The transcribed session before the House Oversight and Reform Committee comes after a massive document release by the Justice Department revealed correspondence between Lutnick and Epstein that continued well after the financier's 2008 conviction for soliciting prostitution from a minor. A commerce department spokesperson said Lutnick "looks forward to addressing any questions on the record" and will work to dispel what it called "inaccurate and baseless claims in the media."
The timing matters. Lutnick agreed to the interview in March, shortly after the Justice Department unsealed millions of pages tied to Epstein. The released records directly contradicted a public statement Lutnick made last year on a podcast, in which he claimed he and his wife severed ties with Epstein in 2005 after an uncomfortable visit to the financier's Manhattan home.
But the newly released documents tell a different story. Lutnick's name appeared in Epstein's schedule for May 1, 2011, with a notation of an appointment. More significantly, records showed Lutnick traveled to Epstein's private Caribbean island in 2012, bringing his wife, four children, and nannies for what he described as a lunch outing during a February Senate hearing.
"I had another couple with me, they were there as well, with their children," Lutnick testified. "And we had lunch on the island, that is true, for an hour."
When pressed by senators about the nature of his relationship with Epstein, Lutnick minimized the connection. "I did not have any relationship with him. I barely had anything to do with that person," he said.
The shifting accounts have drawn attention from Capitol Hill. Republican Thomas Massie, who authored legislation forcing the Epstein file release, said Lutnick has "a lot to answer for" and called on him to resign. The White House has backed Lutnick, with press secretary Karoline Leavitt telling reporters in February that the president "fully supports" him and considers him "a very important member" of the administration.

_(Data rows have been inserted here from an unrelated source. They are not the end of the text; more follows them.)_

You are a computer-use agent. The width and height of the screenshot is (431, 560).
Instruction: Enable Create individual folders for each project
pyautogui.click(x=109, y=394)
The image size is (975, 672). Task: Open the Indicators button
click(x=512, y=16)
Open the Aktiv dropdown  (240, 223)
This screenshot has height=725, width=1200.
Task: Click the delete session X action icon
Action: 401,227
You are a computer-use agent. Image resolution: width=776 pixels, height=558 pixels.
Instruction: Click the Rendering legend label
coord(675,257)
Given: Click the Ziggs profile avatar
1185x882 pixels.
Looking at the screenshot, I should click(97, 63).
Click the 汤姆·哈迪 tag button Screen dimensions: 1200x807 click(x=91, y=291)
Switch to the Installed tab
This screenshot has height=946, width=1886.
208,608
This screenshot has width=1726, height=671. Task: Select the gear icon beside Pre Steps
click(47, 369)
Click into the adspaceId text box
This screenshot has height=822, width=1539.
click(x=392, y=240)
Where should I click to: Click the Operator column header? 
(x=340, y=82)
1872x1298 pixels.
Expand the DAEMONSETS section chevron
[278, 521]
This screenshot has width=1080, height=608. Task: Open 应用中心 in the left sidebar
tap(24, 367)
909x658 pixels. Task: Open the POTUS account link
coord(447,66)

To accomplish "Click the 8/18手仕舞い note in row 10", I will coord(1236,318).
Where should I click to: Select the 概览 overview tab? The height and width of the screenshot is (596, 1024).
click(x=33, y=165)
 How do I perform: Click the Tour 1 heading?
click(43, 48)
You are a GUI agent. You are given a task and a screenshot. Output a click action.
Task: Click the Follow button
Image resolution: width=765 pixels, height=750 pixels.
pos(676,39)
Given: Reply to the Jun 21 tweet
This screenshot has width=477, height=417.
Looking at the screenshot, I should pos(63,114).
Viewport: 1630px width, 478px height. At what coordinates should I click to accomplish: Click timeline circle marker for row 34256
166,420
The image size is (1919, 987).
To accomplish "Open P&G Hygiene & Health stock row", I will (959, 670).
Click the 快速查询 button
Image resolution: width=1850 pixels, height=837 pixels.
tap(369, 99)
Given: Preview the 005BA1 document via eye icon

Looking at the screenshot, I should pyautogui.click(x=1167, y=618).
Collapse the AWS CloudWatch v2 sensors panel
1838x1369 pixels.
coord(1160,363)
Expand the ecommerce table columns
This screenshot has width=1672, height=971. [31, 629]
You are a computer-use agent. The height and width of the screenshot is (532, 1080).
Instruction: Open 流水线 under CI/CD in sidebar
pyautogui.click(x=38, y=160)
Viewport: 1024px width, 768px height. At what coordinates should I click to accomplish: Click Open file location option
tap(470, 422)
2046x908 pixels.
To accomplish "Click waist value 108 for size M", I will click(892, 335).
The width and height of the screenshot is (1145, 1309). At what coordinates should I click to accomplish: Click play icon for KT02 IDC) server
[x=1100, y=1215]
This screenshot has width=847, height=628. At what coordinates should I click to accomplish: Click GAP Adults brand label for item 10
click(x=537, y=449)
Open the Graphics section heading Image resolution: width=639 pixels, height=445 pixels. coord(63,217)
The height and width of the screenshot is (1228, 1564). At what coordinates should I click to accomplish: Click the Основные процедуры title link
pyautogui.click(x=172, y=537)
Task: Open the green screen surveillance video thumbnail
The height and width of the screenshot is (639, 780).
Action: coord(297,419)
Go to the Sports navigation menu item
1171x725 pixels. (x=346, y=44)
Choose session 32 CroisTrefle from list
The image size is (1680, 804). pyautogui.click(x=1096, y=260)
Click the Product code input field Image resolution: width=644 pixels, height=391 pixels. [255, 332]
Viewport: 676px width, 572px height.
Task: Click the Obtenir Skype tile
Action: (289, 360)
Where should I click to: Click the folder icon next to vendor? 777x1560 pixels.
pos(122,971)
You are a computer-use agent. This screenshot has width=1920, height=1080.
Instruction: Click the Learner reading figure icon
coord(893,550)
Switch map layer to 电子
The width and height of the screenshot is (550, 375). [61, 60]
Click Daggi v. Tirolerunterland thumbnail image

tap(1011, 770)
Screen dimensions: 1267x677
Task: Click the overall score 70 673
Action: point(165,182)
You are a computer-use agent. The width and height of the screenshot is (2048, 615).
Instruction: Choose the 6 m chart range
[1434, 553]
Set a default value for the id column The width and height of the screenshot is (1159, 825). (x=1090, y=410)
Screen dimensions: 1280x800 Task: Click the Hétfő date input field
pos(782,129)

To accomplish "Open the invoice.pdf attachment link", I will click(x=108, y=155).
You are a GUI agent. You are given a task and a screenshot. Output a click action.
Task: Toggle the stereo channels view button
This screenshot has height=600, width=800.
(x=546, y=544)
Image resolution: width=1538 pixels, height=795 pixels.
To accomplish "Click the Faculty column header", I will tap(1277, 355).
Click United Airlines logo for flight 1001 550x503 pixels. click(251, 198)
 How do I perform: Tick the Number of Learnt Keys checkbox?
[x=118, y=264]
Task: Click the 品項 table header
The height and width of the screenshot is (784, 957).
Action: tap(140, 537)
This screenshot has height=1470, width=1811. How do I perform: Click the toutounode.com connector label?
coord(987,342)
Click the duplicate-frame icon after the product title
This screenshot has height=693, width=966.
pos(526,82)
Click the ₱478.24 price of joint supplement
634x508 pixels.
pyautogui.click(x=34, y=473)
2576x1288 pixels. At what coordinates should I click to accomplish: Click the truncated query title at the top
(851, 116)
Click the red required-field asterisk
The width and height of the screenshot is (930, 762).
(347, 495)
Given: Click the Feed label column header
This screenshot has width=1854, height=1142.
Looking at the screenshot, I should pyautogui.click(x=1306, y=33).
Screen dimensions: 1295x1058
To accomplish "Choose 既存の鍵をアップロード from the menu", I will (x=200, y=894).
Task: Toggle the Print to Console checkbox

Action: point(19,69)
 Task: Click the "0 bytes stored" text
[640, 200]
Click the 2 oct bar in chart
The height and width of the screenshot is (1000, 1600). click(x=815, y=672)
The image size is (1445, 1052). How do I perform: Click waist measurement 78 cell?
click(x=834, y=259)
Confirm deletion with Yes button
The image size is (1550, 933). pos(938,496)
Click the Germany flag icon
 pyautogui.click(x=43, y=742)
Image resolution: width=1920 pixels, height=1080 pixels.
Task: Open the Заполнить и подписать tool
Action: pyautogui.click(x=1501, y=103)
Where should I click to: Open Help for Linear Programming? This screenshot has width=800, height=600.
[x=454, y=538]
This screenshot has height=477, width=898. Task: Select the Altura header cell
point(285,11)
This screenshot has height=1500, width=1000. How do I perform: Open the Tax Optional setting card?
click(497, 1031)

The commerce department has characterized the controversy as a media distraction, releasing a statement that Lutnick and his wife "met Jeffrey Epstein in 2005 and had very limited interactions with him over the next 14 years." The same statement touted the administration's work on securing investment and trade deals.
Lutnick has not been accused of wrongdoing in connection with Epstein. The interview will be conducted in private, with a transcript released later, following the same format the committee has used for previous closed-door sessions.
Author James Rodriguez: "Lutnick's shifting explanations and the documented evidence of continued contact create real credibility problems that Wednesday's hearing won't easily resolve."